## EXERCISE PROMPT
Render the entries, from their first line through the line containing "Action: coord(1710,871)" inclusive, as a JSON list of strings with one string per line, omitting any blank lines.

## DATA RECORDS

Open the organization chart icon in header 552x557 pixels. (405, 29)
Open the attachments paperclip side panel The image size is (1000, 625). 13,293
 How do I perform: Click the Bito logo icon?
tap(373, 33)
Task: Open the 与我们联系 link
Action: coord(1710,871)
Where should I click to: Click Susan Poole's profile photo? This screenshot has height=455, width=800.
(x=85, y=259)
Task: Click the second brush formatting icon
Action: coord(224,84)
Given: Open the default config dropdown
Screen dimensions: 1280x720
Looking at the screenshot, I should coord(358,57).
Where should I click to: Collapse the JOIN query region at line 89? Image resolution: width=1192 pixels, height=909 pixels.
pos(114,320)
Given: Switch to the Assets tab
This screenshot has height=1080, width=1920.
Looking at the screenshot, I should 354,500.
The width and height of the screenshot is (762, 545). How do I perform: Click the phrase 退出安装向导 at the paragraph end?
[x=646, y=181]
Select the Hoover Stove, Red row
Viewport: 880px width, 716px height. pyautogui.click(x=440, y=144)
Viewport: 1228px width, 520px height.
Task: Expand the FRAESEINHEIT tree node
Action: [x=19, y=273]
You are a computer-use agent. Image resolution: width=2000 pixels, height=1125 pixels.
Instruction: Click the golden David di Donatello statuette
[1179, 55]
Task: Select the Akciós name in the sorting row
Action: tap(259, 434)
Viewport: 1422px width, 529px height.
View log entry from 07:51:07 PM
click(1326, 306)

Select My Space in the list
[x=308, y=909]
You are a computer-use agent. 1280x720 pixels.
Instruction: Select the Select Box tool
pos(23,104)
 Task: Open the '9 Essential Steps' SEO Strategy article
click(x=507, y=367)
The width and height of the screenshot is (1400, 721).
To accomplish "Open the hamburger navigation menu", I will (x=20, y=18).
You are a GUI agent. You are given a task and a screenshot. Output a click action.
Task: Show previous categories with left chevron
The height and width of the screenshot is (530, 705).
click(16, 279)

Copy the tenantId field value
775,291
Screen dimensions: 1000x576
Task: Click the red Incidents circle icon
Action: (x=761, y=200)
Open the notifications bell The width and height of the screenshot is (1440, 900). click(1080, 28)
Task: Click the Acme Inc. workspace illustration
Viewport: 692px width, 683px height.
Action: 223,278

## FULL ANSWER
[
  "Open the organization chart icon in header 552x557 pixels. (405, 29)",
  "Open the attachments paperclip side panel The image size is (1000, 625). 13,293",
  " How do I perform: Click the Bito logo icon?",
  "tap(373, 33)",
  "Task: Open the 与我们联系 link",
  "Action: coord(1710,871)"
]